I meant to hold off on testing until tomorrow, but A neglected to hide the tests from me. I have the worst willpower, and that man is such an enabler. Gah. Fail! So, of course it was negative. 11dpo, and while that's still early I feel a bit down. I was actually pretty hopeful for this cycle, I kept trying to keep myself grounded but I was really hoping.
I'll retest in a couple days, but I'm not very optimistic at this point. I know, I know: ra ra ra, it's still early! don't give up hope! I would rather start mentally preparing for the next cycle though.

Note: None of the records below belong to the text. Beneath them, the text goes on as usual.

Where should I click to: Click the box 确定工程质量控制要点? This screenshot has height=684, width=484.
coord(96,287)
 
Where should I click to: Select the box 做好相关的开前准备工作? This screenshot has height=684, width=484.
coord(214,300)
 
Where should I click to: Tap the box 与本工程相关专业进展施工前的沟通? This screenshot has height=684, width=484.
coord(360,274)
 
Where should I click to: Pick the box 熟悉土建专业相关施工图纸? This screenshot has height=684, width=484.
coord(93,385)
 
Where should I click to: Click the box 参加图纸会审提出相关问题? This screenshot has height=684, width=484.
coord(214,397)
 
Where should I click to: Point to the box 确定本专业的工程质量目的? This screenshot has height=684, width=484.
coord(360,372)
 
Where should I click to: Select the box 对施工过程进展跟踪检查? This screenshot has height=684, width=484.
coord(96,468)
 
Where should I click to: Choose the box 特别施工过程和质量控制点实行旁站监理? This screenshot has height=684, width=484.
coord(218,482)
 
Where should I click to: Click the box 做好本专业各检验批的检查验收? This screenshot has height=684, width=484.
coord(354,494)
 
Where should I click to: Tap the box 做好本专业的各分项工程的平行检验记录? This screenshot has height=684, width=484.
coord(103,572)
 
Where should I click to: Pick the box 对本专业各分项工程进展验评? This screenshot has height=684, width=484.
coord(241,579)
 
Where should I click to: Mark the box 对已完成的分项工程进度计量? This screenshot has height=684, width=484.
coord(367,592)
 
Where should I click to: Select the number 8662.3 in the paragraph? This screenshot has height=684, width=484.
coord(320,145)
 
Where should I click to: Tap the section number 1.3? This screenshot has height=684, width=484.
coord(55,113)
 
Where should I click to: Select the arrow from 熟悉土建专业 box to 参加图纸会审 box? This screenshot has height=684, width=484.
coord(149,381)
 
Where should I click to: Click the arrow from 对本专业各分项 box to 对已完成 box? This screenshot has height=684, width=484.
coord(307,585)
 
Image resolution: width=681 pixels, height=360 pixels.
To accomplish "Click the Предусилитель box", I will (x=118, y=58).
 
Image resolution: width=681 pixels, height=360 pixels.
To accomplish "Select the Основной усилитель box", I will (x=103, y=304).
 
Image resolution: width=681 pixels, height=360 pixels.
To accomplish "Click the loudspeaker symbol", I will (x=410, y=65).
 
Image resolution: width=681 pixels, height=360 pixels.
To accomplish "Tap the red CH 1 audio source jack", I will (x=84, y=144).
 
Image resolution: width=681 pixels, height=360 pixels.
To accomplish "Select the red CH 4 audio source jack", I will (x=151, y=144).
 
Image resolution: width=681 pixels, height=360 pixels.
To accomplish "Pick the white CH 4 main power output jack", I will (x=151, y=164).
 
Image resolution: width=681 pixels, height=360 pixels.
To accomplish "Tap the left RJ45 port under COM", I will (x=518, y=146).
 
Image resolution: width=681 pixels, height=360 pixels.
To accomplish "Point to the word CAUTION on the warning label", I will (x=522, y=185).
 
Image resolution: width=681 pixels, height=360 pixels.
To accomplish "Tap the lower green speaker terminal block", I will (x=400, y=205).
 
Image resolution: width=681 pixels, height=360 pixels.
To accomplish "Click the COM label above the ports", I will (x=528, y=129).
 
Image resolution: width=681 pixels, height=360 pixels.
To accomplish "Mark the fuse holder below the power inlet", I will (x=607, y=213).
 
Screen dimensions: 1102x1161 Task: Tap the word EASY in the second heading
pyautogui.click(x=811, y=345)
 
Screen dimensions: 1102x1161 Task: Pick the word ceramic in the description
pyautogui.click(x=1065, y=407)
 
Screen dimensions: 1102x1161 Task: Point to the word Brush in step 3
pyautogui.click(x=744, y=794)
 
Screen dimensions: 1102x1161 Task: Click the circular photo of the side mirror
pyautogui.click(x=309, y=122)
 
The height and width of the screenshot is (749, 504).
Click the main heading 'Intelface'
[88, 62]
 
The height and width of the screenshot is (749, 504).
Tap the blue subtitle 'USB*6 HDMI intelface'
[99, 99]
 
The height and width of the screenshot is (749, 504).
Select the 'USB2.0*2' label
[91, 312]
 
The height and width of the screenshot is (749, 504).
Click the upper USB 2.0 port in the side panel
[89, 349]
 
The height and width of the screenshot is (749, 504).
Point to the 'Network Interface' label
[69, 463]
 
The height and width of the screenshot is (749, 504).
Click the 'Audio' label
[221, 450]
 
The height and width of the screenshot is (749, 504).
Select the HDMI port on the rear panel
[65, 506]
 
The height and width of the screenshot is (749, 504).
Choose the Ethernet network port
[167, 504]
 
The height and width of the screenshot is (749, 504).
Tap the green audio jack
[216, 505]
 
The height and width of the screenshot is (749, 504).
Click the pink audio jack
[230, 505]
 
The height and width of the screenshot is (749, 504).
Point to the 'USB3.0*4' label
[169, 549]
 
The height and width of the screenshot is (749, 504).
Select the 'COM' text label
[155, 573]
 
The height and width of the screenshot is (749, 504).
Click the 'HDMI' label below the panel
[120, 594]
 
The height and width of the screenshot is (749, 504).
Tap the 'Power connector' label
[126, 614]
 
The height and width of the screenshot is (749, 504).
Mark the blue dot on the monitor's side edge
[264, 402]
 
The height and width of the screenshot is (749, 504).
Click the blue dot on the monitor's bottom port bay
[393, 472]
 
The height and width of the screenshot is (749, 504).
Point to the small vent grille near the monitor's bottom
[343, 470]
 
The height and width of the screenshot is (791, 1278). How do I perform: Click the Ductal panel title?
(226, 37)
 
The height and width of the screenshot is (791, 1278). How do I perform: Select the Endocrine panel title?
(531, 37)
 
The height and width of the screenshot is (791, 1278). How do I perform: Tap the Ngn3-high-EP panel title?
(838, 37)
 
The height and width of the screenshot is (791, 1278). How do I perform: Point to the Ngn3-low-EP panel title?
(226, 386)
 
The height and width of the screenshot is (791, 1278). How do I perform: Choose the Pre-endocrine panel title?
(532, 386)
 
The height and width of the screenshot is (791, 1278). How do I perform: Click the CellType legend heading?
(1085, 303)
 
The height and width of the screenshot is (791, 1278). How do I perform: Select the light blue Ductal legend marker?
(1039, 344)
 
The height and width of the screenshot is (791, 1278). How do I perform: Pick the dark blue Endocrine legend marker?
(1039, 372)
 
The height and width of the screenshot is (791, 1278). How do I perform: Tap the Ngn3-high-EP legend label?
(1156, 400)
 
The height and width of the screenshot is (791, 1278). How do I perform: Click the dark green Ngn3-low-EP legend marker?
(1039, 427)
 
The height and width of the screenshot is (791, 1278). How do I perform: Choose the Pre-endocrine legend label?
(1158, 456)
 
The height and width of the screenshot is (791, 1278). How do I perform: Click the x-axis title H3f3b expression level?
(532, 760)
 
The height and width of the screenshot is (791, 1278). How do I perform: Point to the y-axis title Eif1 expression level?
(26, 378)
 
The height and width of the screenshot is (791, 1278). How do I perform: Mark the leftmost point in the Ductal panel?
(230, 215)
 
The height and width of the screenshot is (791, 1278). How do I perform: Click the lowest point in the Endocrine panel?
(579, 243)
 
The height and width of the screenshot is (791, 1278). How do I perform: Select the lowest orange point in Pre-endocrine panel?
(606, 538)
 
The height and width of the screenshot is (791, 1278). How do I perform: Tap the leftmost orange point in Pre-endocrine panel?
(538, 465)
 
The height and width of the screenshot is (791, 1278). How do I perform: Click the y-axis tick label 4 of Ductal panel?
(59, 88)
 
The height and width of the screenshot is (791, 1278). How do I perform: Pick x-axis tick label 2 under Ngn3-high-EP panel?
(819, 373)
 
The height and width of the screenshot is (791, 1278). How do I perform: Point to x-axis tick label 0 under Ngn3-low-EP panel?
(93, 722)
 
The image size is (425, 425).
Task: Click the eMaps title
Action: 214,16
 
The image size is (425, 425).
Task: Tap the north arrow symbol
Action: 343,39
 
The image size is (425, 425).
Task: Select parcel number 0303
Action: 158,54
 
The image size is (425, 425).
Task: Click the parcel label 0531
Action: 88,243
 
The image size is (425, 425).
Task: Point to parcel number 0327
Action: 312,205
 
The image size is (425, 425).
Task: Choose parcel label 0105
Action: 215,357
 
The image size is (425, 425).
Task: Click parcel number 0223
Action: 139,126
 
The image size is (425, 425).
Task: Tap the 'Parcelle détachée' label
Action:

Sorry! If things change, well, AWESOME. I would love to have my pessimism thrown back in my face! As it is though, I'm going to prepare for the worst. I know it's still early, but with my history I know when I need to start preparing. It's 11dpo and I used a test with a sensitivity of 10... so, yeah, it doesn't look good. We can still cross our fingers for a late implantation, but I'd rather start the process towards acceptance. I'd rather have a happy surprise than a huge let down. any. day.
I'm going to the zoo today with my friend and our kids, so hopefully that will take my mind off things. It's a beautiful day; the sun is shining, it shouldn't be freezing, and some fresh air will do me good. Hopefully we don't have any unexpected issues. With the way my luck has been going, and those damn gremlins I seem to bring with me, you never know!